Por un lado, se trata de pinturas y objetos posconceptuales que
ejemplifican lo que Ostrander llama "métodos semiautónomos de producción": técnicas que rechazan la invención subjetiva para incorporar un momento de trabajo industrial o la transferencia de patrones tecnológicos. En efecto, varias de estas obras suponen una negociación de lo artesanal con lo industrial. Polly Apfelbaum arregla sobre el suelo grandes mosaicos efímeros que están hechos con fragmentos de terciopelo teñidos de acuerdo con una combinatoria de colores comerciales, en tanto que la pintora brasileña Beatriz Mihazes construye cuadros de flores, arabescos y rayos de colores transfiriendo patrones que antes ha pintado en plásticos. Esa operatividad no resulta en absoluto polémica: casi todo el arte contemporáneo involucra métodos antisubjetivos donde el artista, más que un autor, plantea apropiaciones y procesos.

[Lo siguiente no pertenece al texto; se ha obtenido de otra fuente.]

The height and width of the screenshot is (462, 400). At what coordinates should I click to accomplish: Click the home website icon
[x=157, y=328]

Más aventurado es que, según Ostrander, el uso que sus artistas
hacen de patrones rítmicos, espirales, mandalas y geometrías coloridas es suficiente motivo para afirmar que su interés en la visualidad está directamente ligado a la herencia del op art de los años 60. Para el curador, estos trabajos actualizan la intención del op por dejar atrás la idea de que el ojo es un mero instrumento intelectual, para referirse a él como órgano corporal. Esta conexión me parece más bien vaga: monta una genealogía histórica que, en términos estrictos, sólo es válida con respecto a los cuadros del artista "neo-geo" Ross Bleckner. Pero aun en ese caso, es probable que la actividad sensorial de las obras de Operativo sea demasiado referencial, intelectualizada o incluso recatada para afirmar que desbordan a nuestra mente por efecto de lo visual. Más bien sucede que la opticalidad de esas obras es un aspecto subordinado de investigaciones que se desperdigan en direcciones diversas.

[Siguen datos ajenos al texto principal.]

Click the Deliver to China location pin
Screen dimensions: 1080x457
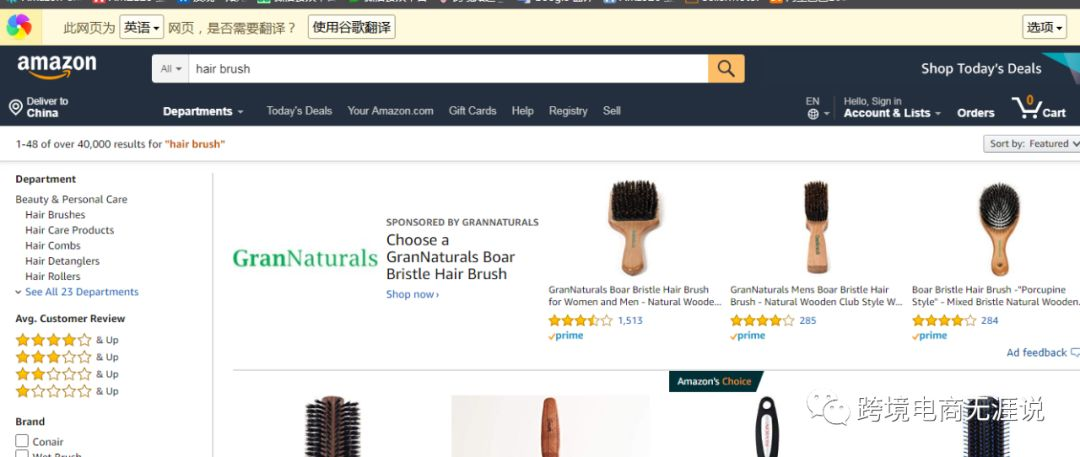[x=15, y=108]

Así las cosas, los dibujos en látex sobre el muro Cadence
Giersbach presentan la imagen distorsionada de interiores históricos donde lo que se ilustra es la diferencia entre visión central y periférica. Son precisamente lo contrario del objeto op, pues explicitan la diferenciación jerárquica del campo visual, más que aprovecharse del efecto de seducción y entrampamiento que sufre nuestro ojo al enfrentarse a patrones visuales complejos. Del mismo modo, es posible que el barroquismo tecnológico de los muy notables diagramas del español/americano Pedro Barbeito no sean el equivalente contemporáneo del geometrismo de Vasareli. Barbeito traslada al plano una serie de esquemas inspirados en las representaciones teóricas de los espacios y objetos que, como los hoyos negros, exploran los radiotelescopios. Por fascinantes que resultan, hablan de la tensión entre inteligibilidad y sensación más que hipnotizarnos por su fenomenología. Con mucho, la pieza más sorprendente de la exposición es un mueble de espejos de Thomas Glassford que, a diferencia de las otras obras, no apela tanto a la visión del ojo solitario sino al teatro insondable del sujeto constituido eróticamente. Este Tú y yo (2001) nos encierra en un biombo metálico que, visto desde arriba, bien pudiera sugerir el interior de un Ying /Yang, y que nos confronta con nuestro reflejo deformado. Sumergiéndonos en esa visión digna de una alucinación, Glassford deja abierta una rendija por donde uno puede atisbar al otro. No obstante su belleza y aparente simplicidad, la obra es mucho más que un mueble visual: es un diagrama de la estructura intersubjetiva. Evidentemente, Tú y yo no proviene del op art: uno sospecha que Glassford ha logrado más bien combinar la experimentación sobre el valor de lo especular en Lyigia Clark y Piero Passolini para brindarnos una alucinación del deseo reprimido por el minimalismo.